Institute for Stroke and Dementia Research, Ludwig-Maximilians- University, Munich, Germany.
Cephalalgia. 2013 May;33(7):491-5. doi: 10.1177/0333102413479836. Epub 2013 Mar 8.
The pathophysiological basis of reversible cerebral vasoconstriction syndrome is poorly understood but carotid artery dissection has been discussed as a rare possible cause. So far, only single cases of unilateral carotid artery dissection and reversible cerebral vasoconstriction syndrome have been reported.
Here, we describe the case of a 54-year old patient presenting to the emergency department with right hemiparesis, hypaesthesia and dysarthria. Furthermore, he reported two episodes of thunderclap headache after autosexual activity. Cerebral imaging showed ischaemic infarcts, slight cortical subarachnoid haemorrhage, bilateral carotid artery dissection and fluctuating intracranial vessel irregularities, compatible with reversible cerebral vasoconstriction syndrome. An extensive diagnostic work-up was normal. No typical trigger factors of reversible cerebral vasoconstriction syndrome could be found. The patient received intravenous heparin and the calcium channel blocker nimodipine. Follow-up imaging revealed no vessel irregularities, the left internal carotid artery was still occluded.

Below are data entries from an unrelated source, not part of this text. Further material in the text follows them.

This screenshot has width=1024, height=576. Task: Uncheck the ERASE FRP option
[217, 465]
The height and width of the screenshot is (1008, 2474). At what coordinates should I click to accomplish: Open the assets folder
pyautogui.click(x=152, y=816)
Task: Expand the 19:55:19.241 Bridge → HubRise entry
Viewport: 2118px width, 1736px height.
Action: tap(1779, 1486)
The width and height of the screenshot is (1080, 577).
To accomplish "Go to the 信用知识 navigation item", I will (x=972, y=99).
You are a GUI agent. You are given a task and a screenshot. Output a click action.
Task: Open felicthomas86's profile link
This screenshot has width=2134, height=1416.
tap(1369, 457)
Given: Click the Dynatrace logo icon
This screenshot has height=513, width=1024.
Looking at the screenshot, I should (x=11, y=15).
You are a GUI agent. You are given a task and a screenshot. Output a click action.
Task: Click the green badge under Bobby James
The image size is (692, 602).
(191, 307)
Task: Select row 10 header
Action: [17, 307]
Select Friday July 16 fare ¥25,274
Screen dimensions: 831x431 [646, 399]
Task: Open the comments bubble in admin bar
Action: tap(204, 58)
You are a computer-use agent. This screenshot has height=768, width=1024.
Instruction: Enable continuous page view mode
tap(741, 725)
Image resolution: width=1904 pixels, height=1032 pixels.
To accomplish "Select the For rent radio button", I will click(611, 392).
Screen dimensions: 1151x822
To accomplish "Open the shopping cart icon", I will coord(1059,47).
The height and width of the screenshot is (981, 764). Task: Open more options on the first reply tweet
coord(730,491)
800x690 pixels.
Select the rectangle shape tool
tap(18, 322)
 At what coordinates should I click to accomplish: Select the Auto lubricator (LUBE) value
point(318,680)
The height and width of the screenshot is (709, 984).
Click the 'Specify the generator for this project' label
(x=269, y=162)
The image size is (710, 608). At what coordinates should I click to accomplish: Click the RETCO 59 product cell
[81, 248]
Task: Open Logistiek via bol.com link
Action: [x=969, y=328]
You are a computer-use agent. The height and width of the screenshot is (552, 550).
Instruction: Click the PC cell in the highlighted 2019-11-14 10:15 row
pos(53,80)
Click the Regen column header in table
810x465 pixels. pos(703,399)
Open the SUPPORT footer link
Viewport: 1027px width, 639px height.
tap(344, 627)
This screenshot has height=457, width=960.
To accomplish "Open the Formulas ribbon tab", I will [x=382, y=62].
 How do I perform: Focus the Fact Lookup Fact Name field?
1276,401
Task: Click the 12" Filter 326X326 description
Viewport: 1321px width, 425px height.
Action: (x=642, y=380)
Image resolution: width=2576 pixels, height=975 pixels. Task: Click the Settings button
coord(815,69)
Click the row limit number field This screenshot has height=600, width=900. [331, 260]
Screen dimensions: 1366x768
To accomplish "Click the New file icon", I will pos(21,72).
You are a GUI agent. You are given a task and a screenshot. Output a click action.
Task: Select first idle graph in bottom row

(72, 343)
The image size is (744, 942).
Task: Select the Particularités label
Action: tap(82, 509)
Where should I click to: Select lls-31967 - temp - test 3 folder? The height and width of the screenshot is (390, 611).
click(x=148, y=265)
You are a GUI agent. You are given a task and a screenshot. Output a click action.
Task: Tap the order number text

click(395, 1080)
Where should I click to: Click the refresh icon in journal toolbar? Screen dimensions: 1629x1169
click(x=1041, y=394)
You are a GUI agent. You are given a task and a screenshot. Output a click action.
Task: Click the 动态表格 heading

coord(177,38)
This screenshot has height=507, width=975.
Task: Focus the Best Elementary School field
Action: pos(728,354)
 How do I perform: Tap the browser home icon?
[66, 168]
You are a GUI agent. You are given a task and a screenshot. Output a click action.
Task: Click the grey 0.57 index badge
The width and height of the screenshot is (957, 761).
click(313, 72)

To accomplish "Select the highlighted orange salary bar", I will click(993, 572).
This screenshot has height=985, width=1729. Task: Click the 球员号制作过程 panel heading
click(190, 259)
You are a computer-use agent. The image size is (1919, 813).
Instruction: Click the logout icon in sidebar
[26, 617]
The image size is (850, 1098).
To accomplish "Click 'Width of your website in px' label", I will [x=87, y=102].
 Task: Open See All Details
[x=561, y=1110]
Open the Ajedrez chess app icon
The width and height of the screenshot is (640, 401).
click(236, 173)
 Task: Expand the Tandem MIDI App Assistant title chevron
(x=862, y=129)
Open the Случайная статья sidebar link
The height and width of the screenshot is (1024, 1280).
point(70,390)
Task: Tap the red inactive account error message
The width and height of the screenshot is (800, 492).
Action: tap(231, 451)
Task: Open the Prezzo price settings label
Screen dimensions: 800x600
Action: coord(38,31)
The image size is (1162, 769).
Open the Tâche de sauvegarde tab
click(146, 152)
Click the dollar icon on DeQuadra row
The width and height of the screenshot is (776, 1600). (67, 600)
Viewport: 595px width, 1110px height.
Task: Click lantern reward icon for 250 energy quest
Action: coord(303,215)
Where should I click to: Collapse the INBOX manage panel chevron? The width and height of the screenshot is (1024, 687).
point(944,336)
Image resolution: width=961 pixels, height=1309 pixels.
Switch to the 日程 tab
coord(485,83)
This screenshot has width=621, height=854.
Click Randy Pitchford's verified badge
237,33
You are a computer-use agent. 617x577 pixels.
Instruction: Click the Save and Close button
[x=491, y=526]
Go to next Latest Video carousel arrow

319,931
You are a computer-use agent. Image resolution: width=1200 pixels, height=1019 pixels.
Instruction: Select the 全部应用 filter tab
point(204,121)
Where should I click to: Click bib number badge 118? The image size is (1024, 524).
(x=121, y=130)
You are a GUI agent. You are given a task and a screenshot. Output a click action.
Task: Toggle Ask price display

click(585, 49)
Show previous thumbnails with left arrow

This case supports the assumption that carotid artery dissection should be considered as a potential trigger of reversible cerebral vasoconstriction syndrome, possibly by altering sympathetic vascular tone.
可逆性脑血管收缩综合征的病理生理基础尚不清楚,但颈动脉夹层已被讨论为一种罕见的可能病因。到目前为止,仅报道过单侧颈动脉夹层和可逆性脑血管收缩综合征的单个病例。
我们在此报告一例 54 岁男性患者,因右侧偏瘫、感觉减退和构音障碍就诊于急诊科。此外,他在自慰后发生了两次霹雳性头痛。脑部影像学检查显示缺血性梗死、轻微皮质下蛛网膜下腔出血、双侧颈动脉夹层和颅内血管不规则波动,符合可逆性脑血管收缩综合征。广泛的诊断检查均正常。未发现可逆性脑血管收缩综合征的典型触发因素。患者接受了静脉肝素和钙通道阻滞剂尼莫地平治疗。随访影像学检查显示血管无异常,左侧颈内动脉仍闭塞。
该病例支持颈动脉夹层可能是可逆性脑血管收缩综合征的潜在触发因素的假设,可能是通过改变交感血管张力。